À en croire des contenus partagés sur plusieurs plateformes, comme cette série de vidéos sur X (nouvelle fenêtre) atteignant les 3 millions de vues, l'outil permettrait de réaliser toutes sortes de piratages et d’actions plus fascinantes les unes que les autres. Dans un clip, il est utilisé pour lire des informations sur une carte de crédit. Dans un autre, des caméras de surveillance sont éteintes grâce à l’appareil. Plus impressionnant encore, des utilisateurs se sont filmés en l’utilisant comme une télécommande pour changer des feux de signalisation du rouge au vert.
"De vidéos mensongères qui déçoivent les utilisateurs"

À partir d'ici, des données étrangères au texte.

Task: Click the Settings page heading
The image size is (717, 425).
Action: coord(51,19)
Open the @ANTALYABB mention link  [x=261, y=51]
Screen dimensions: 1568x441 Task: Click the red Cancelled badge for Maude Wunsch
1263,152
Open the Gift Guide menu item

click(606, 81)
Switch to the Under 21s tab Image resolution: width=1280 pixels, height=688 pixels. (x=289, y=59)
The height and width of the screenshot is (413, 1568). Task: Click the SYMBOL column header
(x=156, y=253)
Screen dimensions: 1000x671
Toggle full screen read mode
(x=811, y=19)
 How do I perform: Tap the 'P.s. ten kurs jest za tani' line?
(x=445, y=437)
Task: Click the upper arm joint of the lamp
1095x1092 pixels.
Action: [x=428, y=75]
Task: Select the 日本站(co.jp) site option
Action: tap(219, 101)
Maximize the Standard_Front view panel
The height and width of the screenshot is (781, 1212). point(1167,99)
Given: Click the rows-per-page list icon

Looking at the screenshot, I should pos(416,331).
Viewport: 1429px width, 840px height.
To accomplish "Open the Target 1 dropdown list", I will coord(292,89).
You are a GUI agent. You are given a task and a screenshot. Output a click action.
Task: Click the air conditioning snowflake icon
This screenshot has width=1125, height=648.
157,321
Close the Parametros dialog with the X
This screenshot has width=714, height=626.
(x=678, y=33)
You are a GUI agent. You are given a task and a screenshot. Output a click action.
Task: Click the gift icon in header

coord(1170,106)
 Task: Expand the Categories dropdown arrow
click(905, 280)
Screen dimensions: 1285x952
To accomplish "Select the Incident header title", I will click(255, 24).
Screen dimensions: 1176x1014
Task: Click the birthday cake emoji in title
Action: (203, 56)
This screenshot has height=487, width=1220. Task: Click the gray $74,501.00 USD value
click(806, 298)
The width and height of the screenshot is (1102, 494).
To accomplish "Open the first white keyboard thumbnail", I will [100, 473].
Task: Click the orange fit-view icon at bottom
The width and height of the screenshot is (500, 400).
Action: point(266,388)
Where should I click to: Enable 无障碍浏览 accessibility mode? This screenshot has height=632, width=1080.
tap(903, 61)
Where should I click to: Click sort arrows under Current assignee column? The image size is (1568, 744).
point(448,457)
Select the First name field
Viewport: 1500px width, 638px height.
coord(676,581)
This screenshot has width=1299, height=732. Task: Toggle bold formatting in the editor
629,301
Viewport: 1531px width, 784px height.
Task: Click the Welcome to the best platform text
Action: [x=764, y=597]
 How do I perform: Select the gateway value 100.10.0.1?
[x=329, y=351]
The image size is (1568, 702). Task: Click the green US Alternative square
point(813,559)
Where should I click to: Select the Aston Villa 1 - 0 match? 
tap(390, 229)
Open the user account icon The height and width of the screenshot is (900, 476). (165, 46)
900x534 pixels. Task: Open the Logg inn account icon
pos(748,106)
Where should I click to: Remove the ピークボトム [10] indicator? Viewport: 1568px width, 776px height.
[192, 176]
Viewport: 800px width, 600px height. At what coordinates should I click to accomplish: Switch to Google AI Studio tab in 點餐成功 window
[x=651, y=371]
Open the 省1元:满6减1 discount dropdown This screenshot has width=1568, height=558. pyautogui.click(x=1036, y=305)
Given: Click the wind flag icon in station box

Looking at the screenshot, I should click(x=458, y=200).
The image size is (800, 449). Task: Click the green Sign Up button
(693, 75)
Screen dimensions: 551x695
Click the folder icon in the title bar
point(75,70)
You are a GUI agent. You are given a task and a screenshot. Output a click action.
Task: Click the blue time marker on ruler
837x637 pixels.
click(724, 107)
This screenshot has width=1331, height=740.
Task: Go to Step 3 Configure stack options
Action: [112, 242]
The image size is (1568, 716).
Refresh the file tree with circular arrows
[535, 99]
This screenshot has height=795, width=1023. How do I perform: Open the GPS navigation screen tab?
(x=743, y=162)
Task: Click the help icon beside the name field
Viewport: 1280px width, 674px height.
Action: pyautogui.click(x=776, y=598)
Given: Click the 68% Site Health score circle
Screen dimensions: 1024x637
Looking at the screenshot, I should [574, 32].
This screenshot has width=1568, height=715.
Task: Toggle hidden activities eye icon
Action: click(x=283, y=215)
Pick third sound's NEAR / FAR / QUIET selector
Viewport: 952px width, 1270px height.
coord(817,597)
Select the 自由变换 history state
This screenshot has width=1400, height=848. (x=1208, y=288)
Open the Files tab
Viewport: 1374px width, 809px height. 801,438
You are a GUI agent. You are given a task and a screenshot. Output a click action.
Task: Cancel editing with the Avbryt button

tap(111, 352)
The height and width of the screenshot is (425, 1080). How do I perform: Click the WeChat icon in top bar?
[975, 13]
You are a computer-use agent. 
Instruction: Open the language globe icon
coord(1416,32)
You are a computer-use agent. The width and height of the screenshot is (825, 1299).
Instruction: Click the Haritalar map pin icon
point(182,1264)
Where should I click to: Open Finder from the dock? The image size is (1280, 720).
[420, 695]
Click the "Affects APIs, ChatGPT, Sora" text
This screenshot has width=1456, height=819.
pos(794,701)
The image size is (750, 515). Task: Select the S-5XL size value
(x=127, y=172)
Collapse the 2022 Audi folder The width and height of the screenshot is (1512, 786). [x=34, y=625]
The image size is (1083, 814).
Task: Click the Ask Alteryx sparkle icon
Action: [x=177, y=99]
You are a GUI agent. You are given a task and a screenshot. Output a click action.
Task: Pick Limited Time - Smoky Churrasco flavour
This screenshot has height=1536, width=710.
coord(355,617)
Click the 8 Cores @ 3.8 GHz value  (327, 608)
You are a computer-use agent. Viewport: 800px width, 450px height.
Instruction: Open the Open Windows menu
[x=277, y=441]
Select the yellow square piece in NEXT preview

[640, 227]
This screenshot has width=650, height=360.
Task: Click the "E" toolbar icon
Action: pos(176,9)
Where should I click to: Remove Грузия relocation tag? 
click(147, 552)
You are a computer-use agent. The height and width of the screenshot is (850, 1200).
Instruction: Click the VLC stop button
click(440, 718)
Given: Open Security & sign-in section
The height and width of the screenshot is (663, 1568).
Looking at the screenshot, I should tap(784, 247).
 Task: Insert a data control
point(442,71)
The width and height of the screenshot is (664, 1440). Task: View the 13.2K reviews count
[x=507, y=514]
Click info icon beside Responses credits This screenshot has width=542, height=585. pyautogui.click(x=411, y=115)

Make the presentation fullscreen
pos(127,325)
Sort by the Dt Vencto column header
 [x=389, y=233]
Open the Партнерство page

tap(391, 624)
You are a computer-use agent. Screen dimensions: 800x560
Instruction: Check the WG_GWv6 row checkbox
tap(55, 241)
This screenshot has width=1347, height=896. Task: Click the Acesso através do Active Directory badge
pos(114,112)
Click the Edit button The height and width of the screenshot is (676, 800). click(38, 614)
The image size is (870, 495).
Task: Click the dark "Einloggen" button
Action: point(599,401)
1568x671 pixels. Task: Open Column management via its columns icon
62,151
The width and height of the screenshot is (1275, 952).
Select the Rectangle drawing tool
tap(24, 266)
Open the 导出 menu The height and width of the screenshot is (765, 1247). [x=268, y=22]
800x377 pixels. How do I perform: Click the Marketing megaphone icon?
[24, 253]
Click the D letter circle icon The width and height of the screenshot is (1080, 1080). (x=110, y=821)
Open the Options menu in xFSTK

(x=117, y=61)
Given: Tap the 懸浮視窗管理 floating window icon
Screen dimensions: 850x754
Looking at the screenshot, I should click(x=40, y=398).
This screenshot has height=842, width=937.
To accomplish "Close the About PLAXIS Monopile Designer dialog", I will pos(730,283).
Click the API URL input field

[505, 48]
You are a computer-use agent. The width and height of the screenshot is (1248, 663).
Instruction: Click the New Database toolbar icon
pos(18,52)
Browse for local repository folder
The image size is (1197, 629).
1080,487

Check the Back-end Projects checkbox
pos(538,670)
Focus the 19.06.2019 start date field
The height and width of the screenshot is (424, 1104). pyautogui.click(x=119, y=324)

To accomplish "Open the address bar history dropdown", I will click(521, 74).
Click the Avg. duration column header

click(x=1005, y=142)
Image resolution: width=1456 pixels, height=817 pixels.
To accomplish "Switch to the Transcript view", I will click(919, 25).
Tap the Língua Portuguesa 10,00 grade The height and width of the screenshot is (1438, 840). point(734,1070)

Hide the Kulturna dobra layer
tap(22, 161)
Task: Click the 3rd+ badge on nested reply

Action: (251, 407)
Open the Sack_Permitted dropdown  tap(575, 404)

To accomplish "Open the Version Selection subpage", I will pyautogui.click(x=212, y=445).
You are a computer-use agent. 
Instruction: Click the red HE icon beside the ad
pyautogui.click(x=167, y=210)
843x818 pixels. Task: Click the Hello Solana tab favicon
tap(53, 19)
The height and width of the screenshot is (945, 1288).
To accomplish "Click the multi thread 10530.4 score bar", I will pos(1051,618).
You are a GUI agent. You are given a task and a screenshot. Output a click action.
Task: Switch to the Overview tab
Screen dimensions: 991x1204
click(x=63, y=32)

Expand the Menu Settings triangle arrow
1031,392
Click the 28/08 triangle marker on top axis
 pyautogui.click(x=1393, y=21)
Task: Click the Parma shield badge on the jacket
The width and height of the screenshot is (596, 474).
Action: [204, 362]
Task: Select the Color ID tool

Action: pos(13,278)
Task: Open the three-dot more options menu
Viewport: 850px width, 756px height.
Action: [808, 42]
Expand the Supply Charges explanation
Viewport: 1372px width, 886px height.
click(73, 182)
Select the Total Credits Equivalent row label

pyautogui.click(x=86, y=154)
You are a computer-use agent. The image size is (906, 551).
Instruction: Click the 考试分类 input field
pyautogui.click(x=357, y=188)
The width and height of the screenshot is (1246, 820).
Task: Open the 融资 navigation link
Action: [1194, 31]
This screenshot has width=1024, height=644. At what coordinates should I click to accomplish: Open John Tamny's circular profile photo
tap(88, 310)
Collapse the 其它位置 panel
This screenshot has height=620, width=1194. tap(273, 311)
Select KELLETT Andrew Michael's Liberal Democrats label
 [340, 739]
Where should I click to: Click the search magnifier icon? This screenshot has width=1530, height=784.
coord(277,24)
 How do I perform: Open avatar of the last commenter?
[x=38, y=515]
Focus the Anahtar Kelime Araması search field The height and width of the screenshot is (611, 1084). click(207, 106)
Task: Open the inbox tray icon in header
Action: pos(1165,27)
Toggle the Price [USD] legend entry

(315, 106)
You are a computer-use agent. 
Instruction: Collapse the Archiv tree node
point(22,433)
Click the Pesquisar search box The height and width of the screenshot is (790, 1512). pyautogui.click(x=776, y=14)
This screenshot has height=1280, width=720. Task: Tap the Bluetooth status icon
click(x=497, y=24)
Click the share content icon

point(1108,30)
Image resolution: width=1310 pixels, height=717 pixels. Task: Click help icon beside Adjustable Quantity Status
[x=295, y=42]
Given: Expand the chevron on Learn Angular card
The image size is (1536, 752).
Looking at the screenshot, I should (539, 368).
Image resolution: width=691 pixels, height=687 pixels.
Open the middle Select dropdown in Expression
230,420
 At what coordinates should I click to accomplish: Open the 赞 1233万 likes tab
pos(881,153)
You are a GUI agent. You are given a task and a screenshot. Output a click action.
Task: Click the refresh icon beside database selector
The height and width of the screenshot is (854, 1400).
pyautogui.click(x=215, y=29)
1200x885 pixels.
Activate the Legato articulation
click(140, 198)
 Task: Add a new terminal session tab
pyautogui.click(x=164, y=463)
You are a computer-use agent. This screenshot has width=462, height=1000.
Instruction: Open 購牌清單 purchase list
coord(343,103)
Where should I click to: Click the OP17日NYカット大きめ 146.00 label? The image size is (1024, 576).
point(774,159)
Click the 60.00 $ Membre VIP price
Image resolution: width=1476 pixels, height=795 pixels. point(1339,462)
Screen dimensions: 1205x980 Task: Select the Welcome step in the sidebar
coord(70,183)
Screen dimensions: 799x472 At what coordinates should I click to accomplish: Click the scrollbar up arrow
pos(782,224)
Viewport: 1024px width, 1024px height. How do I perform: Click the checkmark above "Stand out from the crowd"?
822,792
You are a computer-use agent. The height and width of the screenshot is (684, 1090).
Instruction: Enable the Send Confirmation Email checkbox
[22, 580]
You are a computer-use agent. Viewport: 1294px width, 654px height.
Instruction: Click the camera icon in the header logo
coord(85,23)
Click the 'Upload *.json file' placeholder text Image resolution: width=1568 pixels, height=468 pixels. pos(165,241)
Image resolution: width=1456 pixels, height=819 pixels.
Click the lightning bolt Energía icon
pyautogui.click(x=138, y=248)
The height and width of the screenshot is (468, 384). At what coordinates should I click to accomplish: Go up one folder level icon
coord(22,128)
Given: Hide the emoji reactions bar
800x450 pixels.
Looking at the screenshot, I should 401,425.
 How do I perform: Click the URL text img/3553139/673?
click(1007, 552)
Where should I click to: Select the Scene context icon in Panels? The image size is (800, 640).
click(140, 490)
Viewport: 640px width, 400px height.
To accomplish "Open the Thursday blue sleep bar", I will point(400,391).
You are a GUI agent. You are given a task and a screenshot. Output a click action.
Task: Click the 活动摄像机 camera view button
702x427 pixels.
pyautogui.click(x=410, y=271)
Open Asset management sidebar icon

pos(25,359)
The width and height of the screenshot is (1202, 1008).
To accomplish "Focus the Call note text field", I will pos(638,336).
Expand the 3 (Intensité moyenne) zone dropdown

Adrian Kingsley Hugues (nouvelle fenêtre), journaliste américain pour le média ZDnet, a fait l’acquisition depuis plusieurs mois d’un Flipper Zero dont il teste régulièrement les fonctionnalités. Selon lui, ces vidéos "sont faites pour surfer sur la popularité naissante de l’appareil, attirer l'attention et ainsi gagner de l'argent en monétisant les contenus". Il nous dit entendre "chaque semaine" des acheteurs "frustrés et déçus parce que leur Flipper Zero ne fait pas les choses qu'il semble pouvoir faire", lire toutes les données des cartes bancaires par exemple. Test à l’appui, le spécialiste a pu prouver (nouvelle fenêtre) que si l’appareil détectait bien la carte, il ne pouvait pas décoder son code de sécurité crypté. Il est en revanche théoriquement possible, en s'en approchant au plus près, de copier les données pouvant servir au paiement sans contact sur certains terminaux peu sécurisés selon d'être experts consultés.
Dans d'autres cas, l'action est théoriquement possible, mais la séquence qui essaie de le démontrer induit en erreur. Par exemple, l'une d'elles (nouvelle fenêtre) montrant que l’outil permettrait de "débloquer par la force" le code d’un téléphone portable en "exploitant une faille du Bluetooth" et en trouvant le code de sécurité. "Dans la vidéo, on voit un câble, donc ça n’a rien à voir avec le Bluetooth", explique Adrian Kingsley Hugues. "La plupart des appareils modernes sont d’ailleurs immunisés contre ce type de déblocage, car ils peuvent être configurés pour n'autoriser que dix tentatives de mot de passe."
Enfin, c’est parfois carrément une tromperie qui est observée, comme dans une vidéo (nouvelle fenêtre) où un utilisateur semble jouer gratuitement à un flippeur. Le programme utilisé a simplement permis de copier une carte bancaire - ou une carte prépayée de l'espace de jeux - et de payer grâce au sans contact. Rien de gratuit, donc.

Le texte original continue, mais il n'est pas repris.